Auch wenn bereits einige militärhistorische und -strategische Studien bewiesen haben, dass ein Krieg durch Angriffe aus der Luft quasi nicht beendet oder gewonnen werden kann. Und dennoch kann er entscheidend dazu beitragen, den Gegner zu schwächen und die Moral in Armee und Zivilbevölkerung so weit zu brechen, dass eine Fortführung des Krieges nicht mehr attraktiv ist.

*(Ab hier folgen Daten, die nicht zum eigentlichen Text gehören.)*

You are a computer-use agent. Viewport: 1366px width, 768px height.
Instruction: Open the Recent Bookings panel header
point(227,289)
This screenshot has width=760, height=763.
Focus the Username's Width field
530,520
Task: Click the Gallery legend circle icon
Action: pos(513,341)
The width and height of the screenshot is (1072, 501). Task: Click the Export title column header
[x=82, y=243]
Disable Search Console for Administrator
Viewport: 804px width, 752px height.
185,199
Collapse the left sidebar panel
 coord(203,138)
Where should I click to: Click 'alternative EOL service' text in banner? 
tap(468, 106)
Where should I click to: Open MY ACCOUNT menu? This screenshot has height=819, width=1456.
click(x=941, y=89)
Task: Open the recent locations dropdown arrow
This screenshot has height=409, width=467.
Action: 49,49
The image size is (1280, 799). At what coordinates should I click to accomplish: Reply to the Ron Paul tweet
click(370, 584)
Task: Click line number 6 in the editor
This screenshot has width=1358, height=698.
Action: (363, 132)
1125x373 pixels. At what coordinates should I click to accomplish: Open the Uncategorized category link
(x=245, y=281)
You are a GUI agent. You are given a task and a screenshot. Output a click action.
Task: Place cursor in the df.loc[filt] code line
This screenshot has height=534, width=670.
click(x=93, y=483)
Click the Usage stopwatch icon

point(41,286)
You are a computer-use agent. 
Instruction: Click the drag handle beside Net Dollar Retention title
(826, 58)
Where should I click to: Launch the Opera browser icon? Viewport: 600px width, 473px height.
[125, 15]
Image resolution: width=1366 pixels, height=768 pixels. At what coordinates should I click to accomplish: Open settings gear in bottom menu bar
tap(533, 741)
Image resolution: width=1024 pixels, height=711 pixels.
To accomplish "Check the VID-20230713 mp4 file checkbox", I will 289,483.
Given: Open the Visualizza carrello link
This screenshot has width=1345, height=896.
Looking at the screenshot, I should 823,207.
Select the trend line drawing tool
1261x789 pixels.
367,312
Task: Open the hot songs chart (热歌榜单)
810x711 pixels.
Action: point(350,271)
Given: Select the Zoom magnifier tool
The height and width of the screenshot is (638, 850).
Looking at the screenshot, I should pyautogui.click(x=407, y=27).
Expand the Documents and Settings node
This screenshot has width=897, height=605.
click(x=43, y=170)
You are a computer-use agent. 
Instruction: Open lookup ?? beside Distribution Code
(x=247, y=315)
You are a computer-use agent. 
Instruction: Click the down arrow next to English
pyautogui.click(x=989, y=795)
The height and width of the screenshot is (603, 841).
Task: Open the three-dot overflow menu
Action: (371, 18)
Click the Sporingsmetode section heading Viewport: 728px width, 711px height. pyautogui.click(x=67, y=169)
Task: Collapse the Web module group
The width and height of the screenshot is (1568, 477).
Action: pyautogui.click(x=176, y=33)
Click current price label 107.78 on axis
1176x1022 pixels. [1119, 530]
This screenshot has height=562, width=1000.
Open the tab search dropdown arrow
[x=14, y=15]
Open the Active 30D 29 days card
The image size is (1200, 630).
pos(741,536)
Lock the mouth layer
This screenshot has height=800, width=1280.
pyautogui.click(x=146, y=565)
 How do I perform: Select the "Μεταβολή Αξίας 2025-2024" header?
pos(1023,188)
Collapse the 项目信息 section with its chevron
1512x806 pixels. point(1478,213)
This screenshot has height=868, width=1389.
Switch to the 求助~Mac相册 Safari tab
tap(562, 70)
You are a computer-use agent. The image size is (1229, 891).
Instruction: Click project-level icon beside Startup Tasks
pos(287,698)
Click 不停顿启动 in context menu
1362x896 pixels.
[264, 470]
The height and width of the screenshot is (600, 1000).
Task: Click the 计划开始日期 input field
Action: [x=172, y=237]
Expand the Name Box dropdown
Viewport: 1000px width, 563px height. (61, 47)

Brennende Häuser nach der Bombardierung von London // © BRITISH PATHE, PROGRESS Filmverleih

Das ist mit brutaler Gewalt verbunden, mit der Zerstörung von Leben, Existenzen und Gebäuden. Mit Explosionen und Feuer, mit Grauen und Terror. Aber leider ist das die Natur des Krieges, die wir nach 1990 geglaubt haben, überwunden zu haben. Wie sehr wir geirrt haben, lernen wir heute auf grausige Weise jeden Tag erneut in der Ukraine und bereits seit 2014 auf der Krim und im Donbass. Und Sergei Loznitsa zeigt uns auf schaurig-eindrückliche Weise, wie der Luftkrieg gegen Deutschland aussah.

HMS

Luftkrieg — Die Naturgeschichte der Zerstörung ist ab Donnerstag, 16. März 2023, in unseren Kinos zu sehen. Eine Premiere findet in Anwesenheit von Regisseur Sergei Loznitsa sowie Produzent Gunnar Dedio und dem Produktionsteamam am Mittwoch, 15. März 2023 um 20:15 Uhr im Kino Filmkunst 66 in der Bleibtreustraße 12, 10623 Berlin, statt.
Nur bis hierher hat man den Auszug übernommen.